### Source document
[Begin]

Good luck and hang in there. it will come and you will be rewarded. It's hard work getting a good spot to hunt. And like fowlmouth said always have a back up or move to the birds just don't sit there and watch them fly 200 yrds away from you try your best to get to them or at least in there flight path.


----------



## LostLouisianian (Oct 11, 2010)

Or go rent a plane and have someone fly you over FB as you take photographs and make notes...make sure you're out of skybuster range though, that seems to be about 3000 feet higher than ground level at FB


----------



## fish-n-fool (May 26, 2009)

LostLouisianian said:


> Or go rent a plane and have someone fly you over FB as you take photographs and make notes..


Unfortunately it can't be done. that part of the sky is restricted air space due to the airport, My buddy is a pilot and we talked about that and the closest he can get to that area is just east of antelope island. But once we hit the causway we can fly over Howard slough and Ogden bay, Harold crane, the spur and bear river bird refuge. may take a quick look at Salt creek and public and fly back down and land at airport #2. trying to get my hands on a camera and a good lens for long range. I have a decent video recorder that will zoom 40X optical maybe I will use that instead. Now I just need to get the _____ to go up in that small plane. LOL!


----------



## VaderOrlag (Oct 30, 2014)

LostLouisianian said:


> Or go rent a plane and have someone fly you over FB as you take photographs and make notes...make sure you're out of skybuster range though, that seems to be about 3000 feet higher than ground level at FB


haha I think that might be a little low for them. I think I have seen some people take shots at things higher than that.:shock:


----------



## justcallmebob (Oct 18, 2013)

Here is the link to the FB online map. It works really well on my iphone: http://arcg.is/1jtkFuD


----------



## WasatchOutdoors (Sep 26, 2007)

With Farmington, I would make 2 recommendations. 

1) sacrifice a day with the binoculars, and watch the birds. If you're planning on hunting the impoundments on the south west side (near the crystal unit) get up on one of the bridges over the dike and just watch the birds during the hunt you're intending (morning or evening) and then go set up there the next day.

2) watch the weather. If we have a big storm or lots of wind, all those ducks out on the great salt lake shoreline will come pouring in. On those days, most of those ducks don't really know where they're heading either and will buzz around looking for other ducks. 6 decoys is all it takes on a day like that. Pay attention to channels, and other landmarks, because the ducks will follow them in and out of the marsh. I've got a primary location and 2 back up plans for windy days that seem to regularly produce.


----------

[End]

### Direction 1
Print the part of the duck hunting thread between "1) sacrifice a" and "the next day.", inclusive.
### Direction 2
In the duck hunting thread, why can't fish-n-fool's pilot buddy fly over FB?
The data that follow are separate from the duck hunting thread.

### Available data
[Begin]

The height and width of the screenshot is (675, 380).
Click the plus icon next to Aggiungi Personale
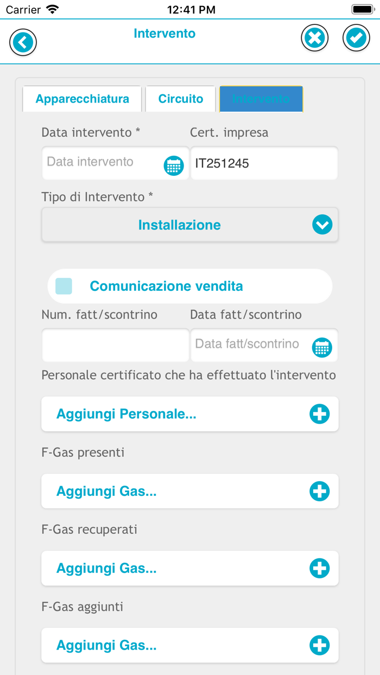click(320, 413)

[End]

### Correct answer 1
1) sacrifice a day with the binoculars, and watch the birds. If you're planning on hunting the impoundments on the south west side (near the crystal unit) get up on one of the bridges over the dike and just watch the birds during the hunt you're intending (morning or evening) and then go set up there the next day.

### Correct answer 2
That part of the sky is restricted airspace because of the airport.